===== Recorded data =====

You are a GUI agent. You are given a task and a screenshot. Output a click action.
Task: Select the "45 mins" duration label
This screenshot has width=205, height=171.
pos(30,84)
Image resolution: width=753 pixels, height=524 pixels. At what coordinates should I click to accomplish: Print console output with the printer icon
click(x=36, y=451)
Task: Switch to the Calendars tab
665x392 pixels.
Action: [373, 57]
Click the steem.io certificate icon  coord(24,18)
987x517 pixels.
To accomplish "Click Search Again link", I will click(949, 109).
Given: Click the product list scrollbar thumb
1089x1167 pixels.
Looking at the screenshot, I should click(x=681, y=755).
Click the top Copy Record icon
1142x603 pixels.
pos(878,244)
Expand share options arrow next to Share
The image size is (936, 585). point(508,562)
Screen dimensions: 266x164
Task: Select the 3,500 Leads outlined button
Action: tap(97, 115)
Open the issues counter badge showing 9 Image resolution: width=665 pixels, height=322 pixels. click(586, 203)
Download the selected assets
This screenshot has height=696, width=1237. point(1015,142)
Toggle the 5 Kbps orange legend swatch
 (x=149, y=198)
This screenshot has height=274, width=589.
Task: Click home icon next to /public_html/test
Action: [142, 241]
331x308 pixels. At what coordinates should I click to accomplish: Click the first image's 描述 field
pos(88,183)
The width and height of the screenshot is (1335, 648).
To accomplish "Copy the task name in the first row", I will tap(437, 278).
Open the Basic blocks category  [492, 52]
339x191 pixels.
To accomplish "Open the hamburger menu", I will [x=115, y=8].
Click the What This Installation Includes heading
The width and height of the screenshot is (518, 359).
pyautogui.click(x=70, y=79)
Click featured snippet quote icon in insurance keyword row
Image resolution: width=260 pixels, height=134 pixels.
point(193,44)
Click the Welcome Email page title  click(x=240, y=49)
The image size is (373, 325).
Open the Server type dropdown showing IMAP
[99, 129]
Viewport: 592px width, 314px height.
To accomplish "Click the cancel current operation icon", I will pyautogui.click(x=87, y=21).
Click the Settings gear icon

=====

● Work request: How many lines of the entries above hold the string "will"? Reply with the number alone.

● Result: 4